* _ESTRATTO_
------------------------------------------------------------------------

Nell’aprile del 1995  Umberto Eco  venne invitato a tenere un simposio  alla Columbia University, la stessa dove oggi si arrestano gli studenti che manifestano per la Palestina e che occupano le biblioteche per i tagli ai finanziamenti pubblici, ed era lì per celebrare la LIBERAZIONE DELL’EUROPA dal nazifascismo, in quel grande paese che non ne aveva conosciute le nefandezze ma che oggi è avviluppato dal medesimo denso fumo nero,  e vi tenne un discorso memorabile “ Noi siamo qui per ricordare ciò che accadde e per dichiarare solennemente che “loro” non debbono farlo più”.  In questi giorni abbiamo celebrato gli ottant’anni da quella liberazione, un tempo lunghissimo, un tempo di pace e di euforia del benessere che ora evapora dinnanzi ai nostri occhi senza lasciar intravedere alcuna alternativa plausibile, nessun tentativo di innalzare l’argine alla gigantesca rimozione collettiva del FASCISMO ETERNO teorizzato da Eco in quel simposio, divenuto fondamentale capitolo dei Cinque scritti morali, e infine piccolo scrigno che vaga per il mondo da solo.

Il discorso di Eco, il  Fascismo Eterno  venne pubblicato subito dopo il simposio dalla  The New York Review of Books e  in Italia nel 1997,   anni dopo l’esperienza  newyorkese, e  anni prima del ritorno  delle destre populiste europee,   ma poiché il made in Italy anticipa le mode, in quel momento la Storia ci aveva traghettato nella seconda  Repubblica  consegnandoci al  Popolo delle Libertà, la coalizione di centrodestra in cui di nuovo c’era un partito separatista-federalista, la Lega Nord, oggi in totale incoerenza trasformatosi in partito nazionalista che non ricorda le sue origini, figuriamoci la Storia, un partito centrista con un gigantesco conflitto di interessi, privatissimi, e la destra vera erede del fascismo seppur con il naso incipriato, coalizione che in  quelle due fatidiche e sacre  parole, popolo e libertà, portava in nuce quella  che Eco definisce  una “sgangheratezza ordinata” del fascismo, parole oggi  fatalmente consonanti con populismo  e liberticidio.

------------------------------------------------------------------------

* _RIGHE DI DATI_
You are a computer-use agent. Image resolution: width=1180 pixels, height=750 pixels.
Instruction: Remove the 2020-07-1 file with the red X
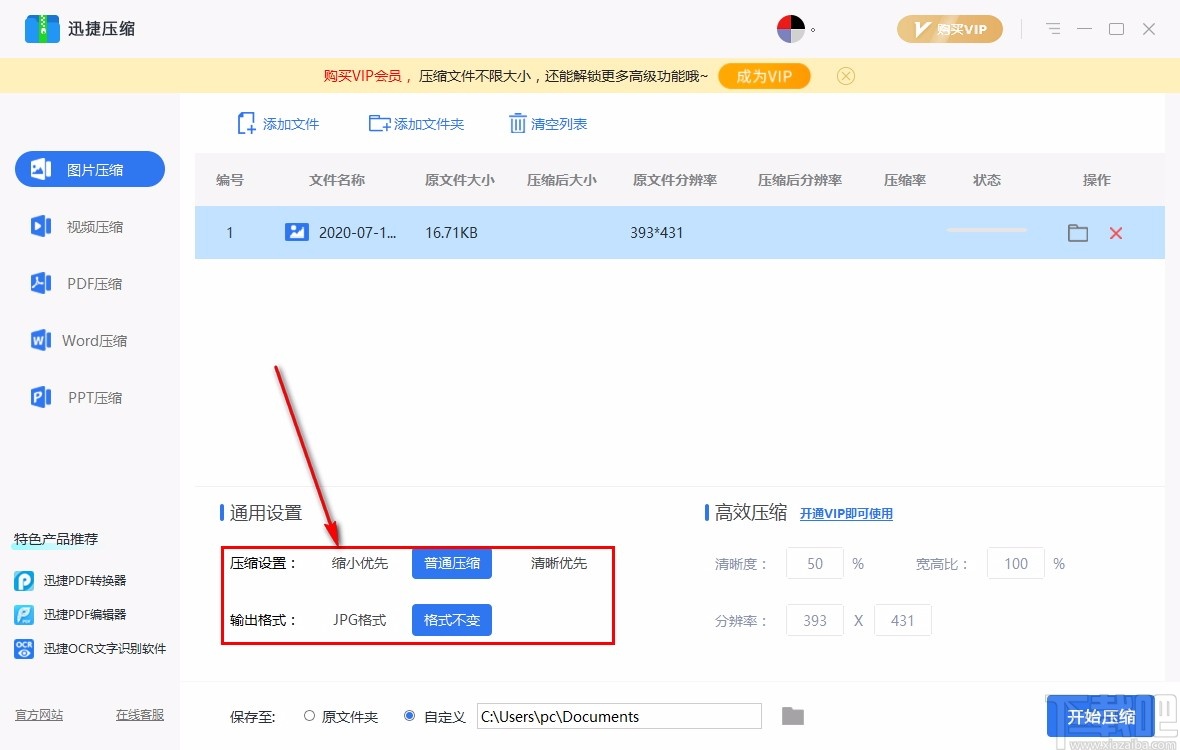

------------------------------------------------------------------------

* _CONSEGNA_
Rispondi a queste domande sull'estratto su Umberto Eco:
(a) In quale mese e anno Eco venne invitato a tenere un simposio alla Columbia University?
(b) Quale rivista pubblicò il discorso subito dopo il simposio?
(c) In quale anno il discorso venne pubblicato in Italia?

* _SVOLGIMENTO_
(a) Nell'aprile del 1995.
(b) The New York Review of Books.
(c) Nel 1997.